[WORK REQUEST]:
Below are the entries. Set down exactly the line containing "COMMUNITY GUIDELINES (1245, 914)" and each line after it.

[RECORDS FOR THE EXERCISE]:
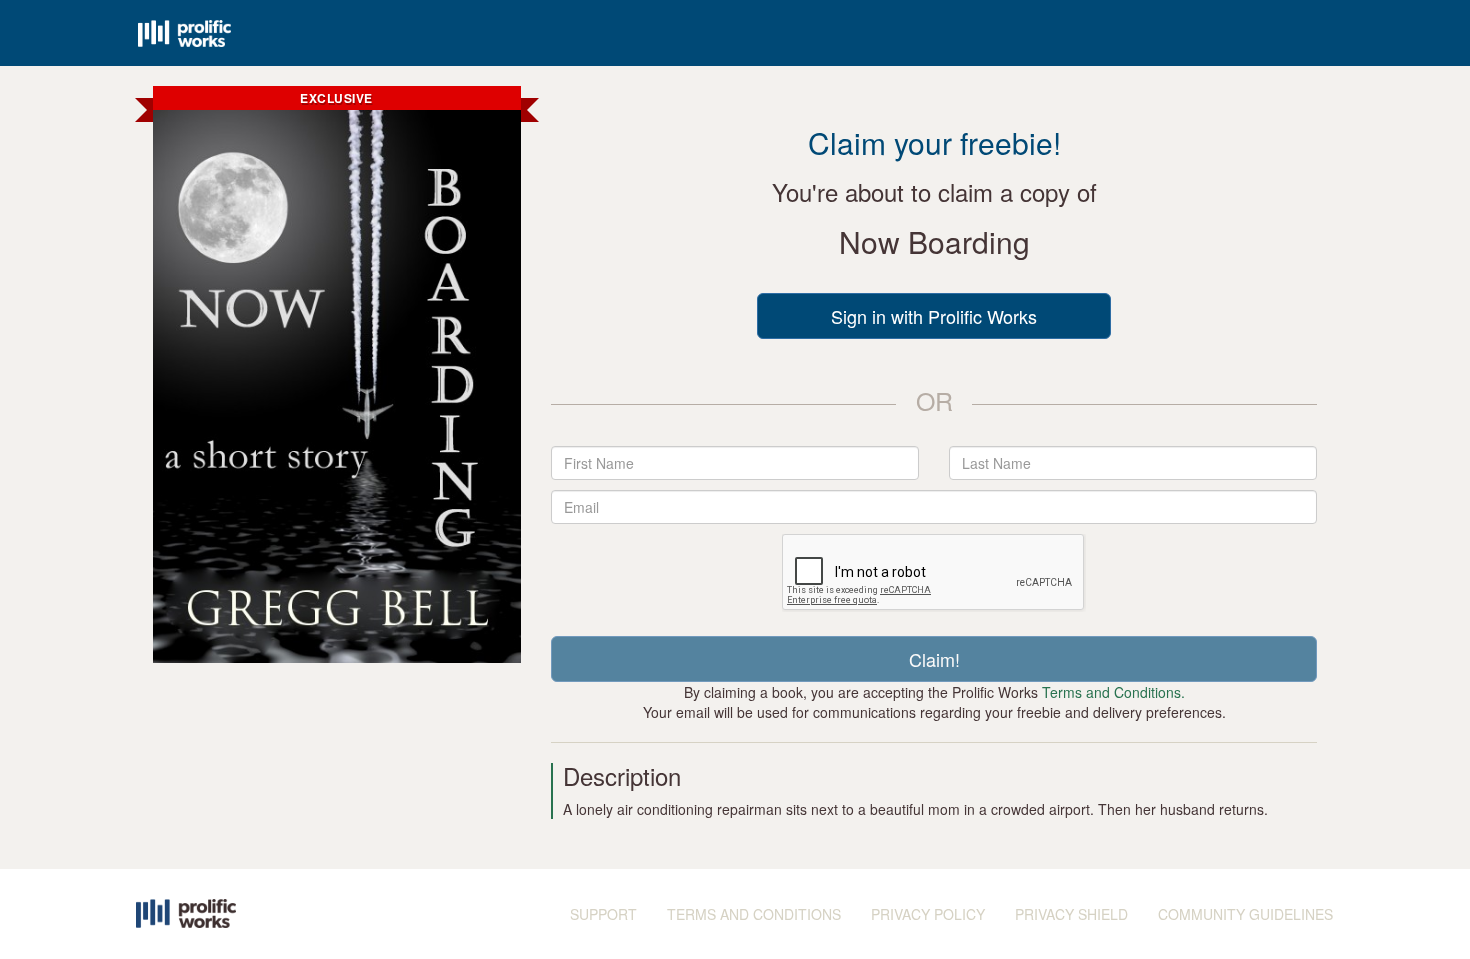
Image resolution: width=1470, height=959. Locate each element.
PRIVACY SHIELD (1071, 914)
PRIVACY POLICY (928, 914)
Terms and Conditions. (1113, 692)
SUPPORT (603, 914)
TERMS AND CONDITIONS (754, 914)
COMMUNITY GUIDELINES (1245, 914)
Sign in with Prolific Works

[ANSWER TO THE EXERCISE]:
COMMUNITY GUIDELINES (1245, 914)
Sign in with Prolific Works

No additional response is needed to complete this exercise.